Syngamia oggalis

Scientific classification
- Kingdom: Animalia
- Phylum: Arthropoda
- Class: Insecta
- Order: Lepidoptera
- Family: Crambidae
- Genus: Syngamia
- Species: S. oggalis
- Binomial name: Syngamia oggalis (C. Swinhoe, 1906)
- Synonyms: Platamonia oggalis C. Swinhoe, 1906;

= Syngamia oggalis =

- Authority: (C. Swinhoe, 1906)
- Synonyms: Platamonia oggalis C. Swinhoe, 1906

Species of moth

Syngamia oggalis is a moth in the family Crambidae. It was described by Charles Swinhoe in 1906. It is found in Meghalaya, India.
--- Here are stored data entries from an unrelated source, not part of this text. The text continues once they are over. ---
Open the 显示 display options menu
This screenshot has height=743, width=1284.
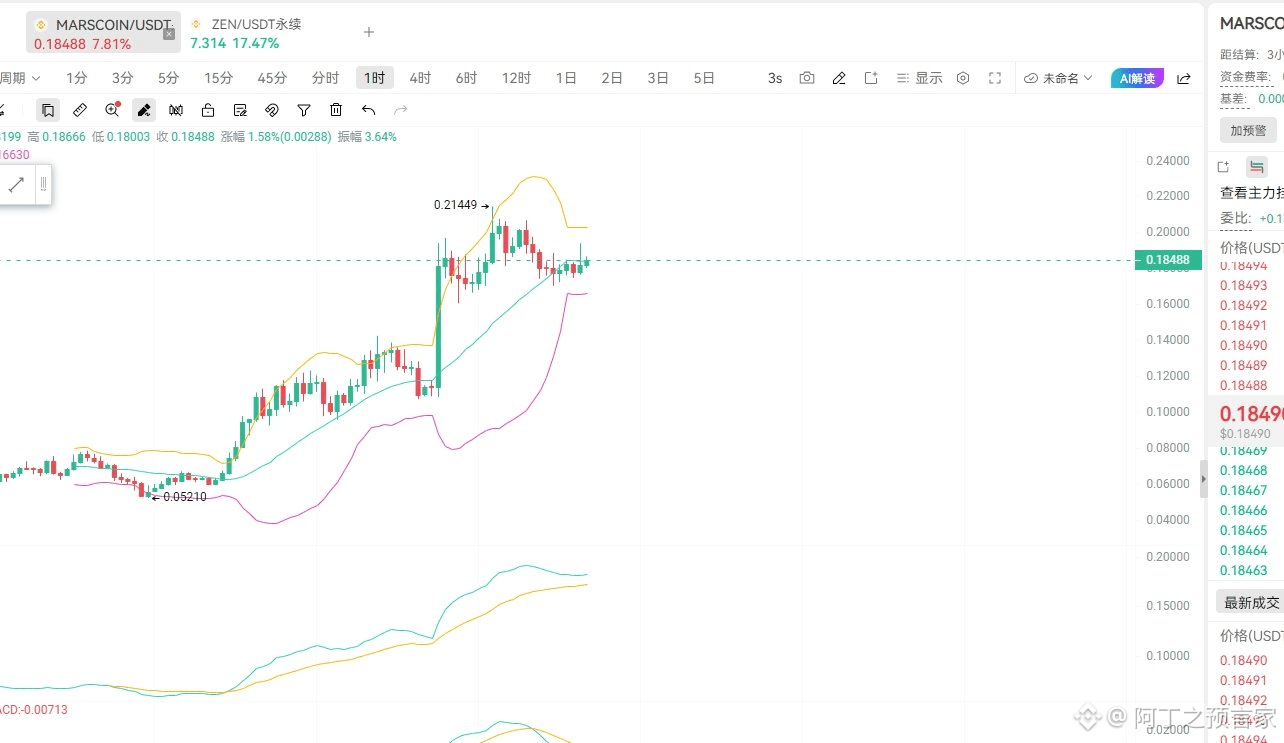pyautogui.click(x=919, y=78)
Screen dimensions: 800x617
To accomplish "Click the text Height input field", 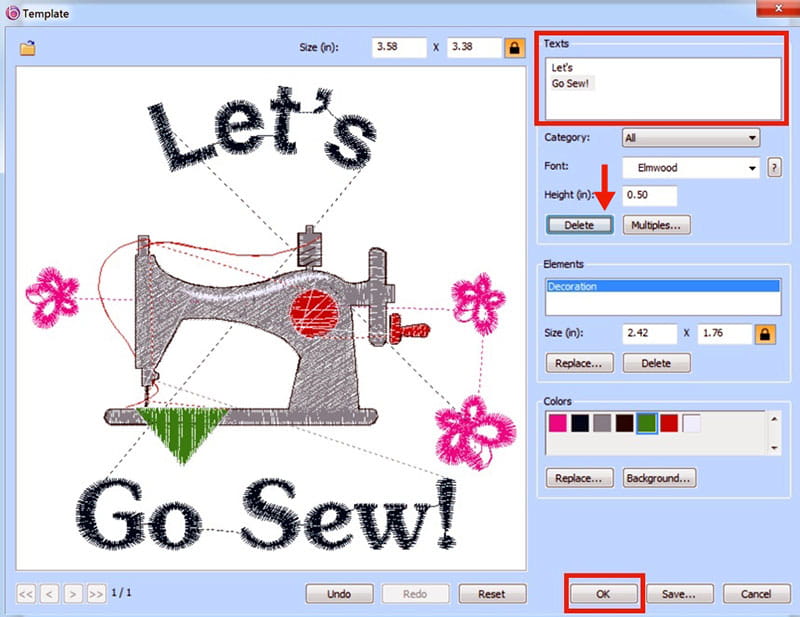I will (650, 196).
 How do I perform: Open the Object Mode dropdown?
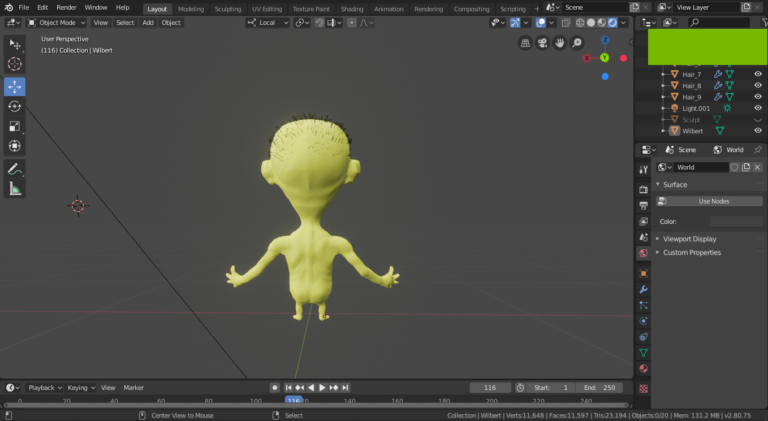pyautogui.click(x=57, y=22)
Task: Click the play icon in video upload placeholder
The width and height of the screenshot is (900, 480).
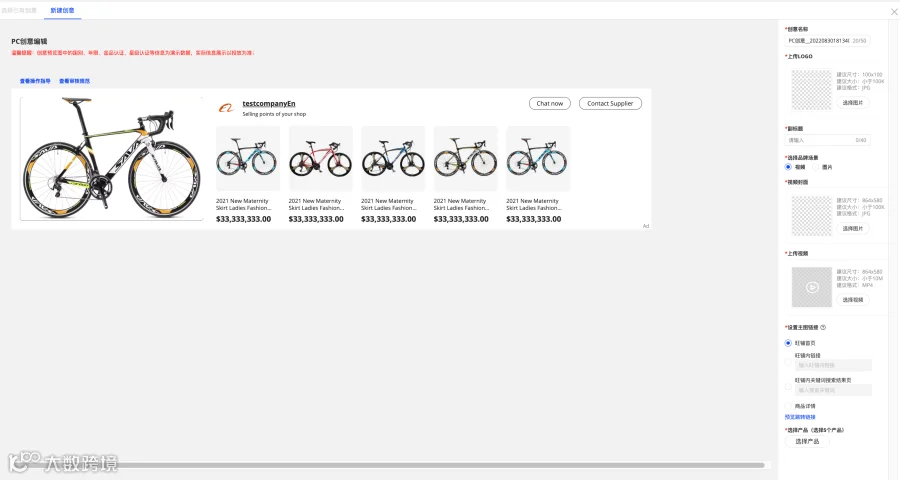Action: [x=812, y=287]

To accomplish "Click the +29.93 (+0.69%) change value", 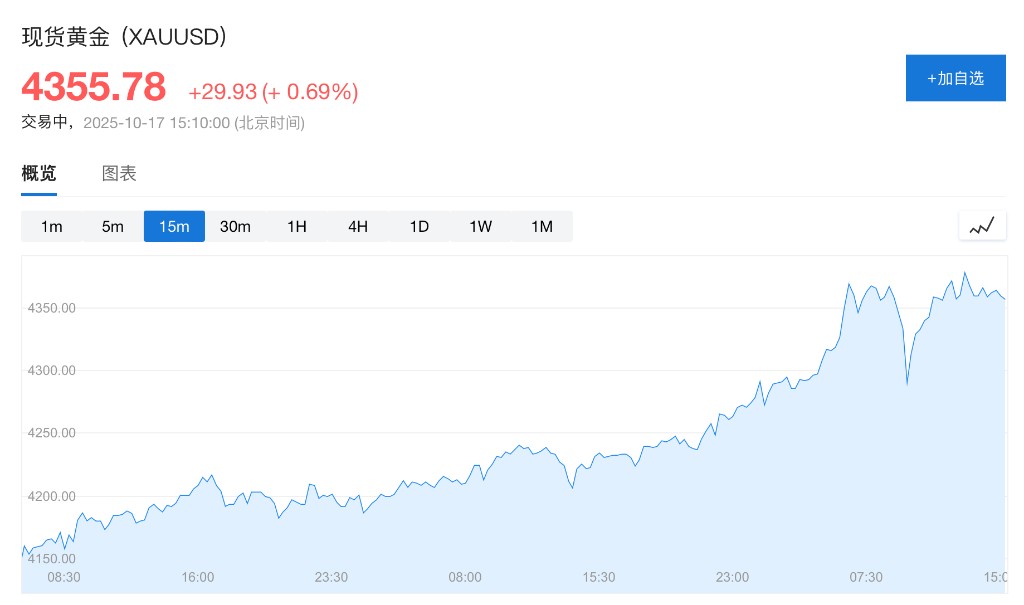I will point(273,92).
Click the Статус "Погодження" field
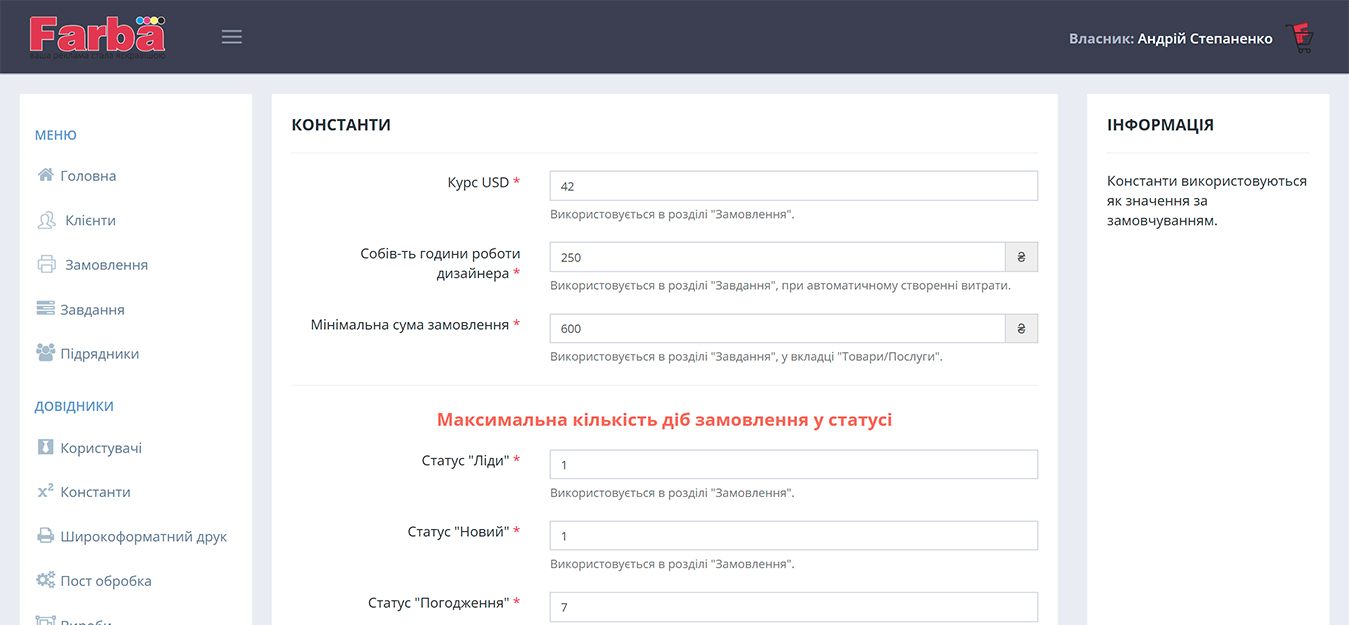The width and height of the screenshot is (1349, 625). tap(793, 607)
The wings are pale luteous (muddy-yellowish) grey, the forewings with a blackish spot in the middle of the cell and a lunule at the end. There is an antemedial, outwardly curved, brown line. There is also a discal line, more or less crenulated, starting from a spot on the costa, sharply bent inwards below the middle until it nearly reaches below the discal lunule, then straight to the hindmargin, and continued across the hindwings in a nearly straight form, it is disjointed in the middle and the space beyond the outer line is suffused with purple.